**Excerpted records**
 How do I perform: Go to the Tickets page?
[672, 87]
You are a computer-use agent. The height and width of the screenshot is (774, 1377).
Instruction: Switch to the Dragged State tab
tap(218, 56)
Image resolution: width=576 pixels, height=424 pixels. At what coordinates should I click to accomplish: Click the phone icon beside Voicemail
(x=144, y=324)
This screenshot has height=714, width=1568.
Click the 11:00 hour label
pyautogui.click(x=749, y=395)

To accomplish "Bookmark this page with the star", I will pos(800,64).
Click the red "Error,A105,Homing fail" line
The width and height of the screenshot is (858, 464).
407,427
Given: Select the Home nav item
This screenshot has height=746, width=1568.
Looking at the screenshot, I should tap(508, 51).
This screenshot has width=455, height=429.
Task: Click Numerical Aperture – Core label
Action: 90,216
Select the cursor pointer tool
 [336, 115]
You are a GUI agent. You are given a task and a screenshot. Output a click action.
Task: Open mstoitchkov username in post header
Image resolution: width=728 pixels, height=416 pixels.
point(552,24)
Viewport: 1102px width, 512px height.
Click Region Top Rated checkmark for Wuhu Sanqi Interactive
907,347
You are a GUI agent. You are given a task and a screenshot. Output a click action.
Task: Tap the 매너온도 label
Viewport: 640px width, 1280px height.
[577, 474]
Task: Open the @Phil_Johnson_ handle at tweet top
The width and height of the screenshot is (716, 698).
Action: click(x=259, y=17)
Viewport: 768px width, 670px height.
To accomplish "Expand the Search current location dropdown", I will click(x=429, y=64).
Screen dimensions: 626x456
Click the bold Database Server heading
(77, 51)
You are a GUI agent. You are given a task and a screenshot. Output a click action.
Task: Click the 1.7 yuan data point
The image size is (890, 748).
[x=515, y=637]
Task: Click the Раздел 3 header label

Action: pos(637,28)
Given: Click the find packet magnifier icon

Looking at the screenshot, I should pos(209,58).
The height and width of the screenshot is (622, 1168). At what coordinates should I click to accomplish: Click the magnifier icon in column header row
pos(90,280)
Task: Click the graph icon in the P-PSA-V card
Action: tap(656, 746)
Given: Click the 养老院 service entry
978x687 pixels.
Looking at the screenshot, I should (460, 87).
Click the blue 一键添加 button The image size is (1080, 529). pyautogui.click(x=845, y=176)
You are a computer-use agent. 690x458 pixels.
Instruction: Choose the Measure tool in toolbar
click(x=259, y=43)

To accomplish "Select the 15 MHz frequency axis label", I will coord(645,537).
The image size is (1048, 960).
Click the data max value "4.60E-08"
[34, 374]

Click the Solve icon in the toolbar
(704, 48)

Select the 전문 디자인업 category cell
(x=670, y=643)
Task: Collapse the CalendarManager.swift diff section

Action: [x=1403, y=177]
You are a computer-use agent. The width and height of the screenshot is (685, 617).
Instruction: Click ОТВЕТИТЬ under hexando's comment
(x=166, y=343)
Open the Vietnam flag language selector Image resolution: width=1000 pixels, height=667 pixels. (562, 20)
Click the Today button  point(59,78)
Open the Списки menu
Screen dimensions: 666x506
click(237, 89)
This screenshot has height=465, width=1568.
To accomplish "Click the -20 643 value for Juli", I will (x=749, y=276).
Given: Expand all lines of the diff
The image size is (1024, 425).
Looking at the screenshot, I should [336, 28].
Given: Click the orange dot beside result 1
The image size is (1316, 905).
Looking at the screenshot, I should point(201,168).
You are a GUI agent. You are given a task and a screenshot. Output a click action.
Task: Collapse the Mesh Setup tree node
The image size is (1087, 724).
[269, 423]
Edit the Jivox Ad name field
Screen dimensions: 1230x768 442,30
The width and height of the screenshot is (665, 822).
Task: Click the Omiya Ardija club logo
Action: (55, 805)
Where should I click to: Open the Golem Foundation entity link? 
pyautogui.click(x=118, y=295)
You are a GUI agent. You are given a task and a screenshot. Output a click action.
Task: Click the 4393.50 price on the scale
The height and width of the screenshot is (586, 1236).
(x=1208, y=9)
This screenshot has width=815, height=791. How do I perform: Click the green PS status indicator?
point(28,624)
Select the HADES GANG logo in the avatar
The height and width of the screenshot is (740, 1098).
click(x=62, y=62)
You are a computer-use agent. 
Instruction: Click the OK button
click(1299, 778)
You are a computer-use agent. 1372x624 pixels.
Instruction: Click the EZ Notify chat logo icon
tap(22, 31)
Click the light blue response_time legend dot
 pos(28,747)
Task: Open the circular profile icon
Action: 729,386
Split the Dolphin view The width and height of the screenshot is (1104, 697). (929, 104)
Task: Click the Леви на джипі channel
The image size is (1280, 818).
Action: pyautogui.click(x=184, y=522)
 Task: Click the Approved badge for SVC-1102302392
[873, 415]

**What to produce**
Where the listing above has a line with "This screenshot has height=714, width=1568.", start there, and output every line exactly through the line with "Given: Select the Home nav item", which is also included.

**Task result**
This screenshot has height=714, width=1568.
Click the 11:00 hour label
pyautogui.click(x=749, y=395)

To accomplish "Bookmark this page with the star", I will pos(800,64).
Click the red "Error,A105,Homing fail" line
The width and height of the screenshot is (858, 464).
407,427
Given: Select the Home nav item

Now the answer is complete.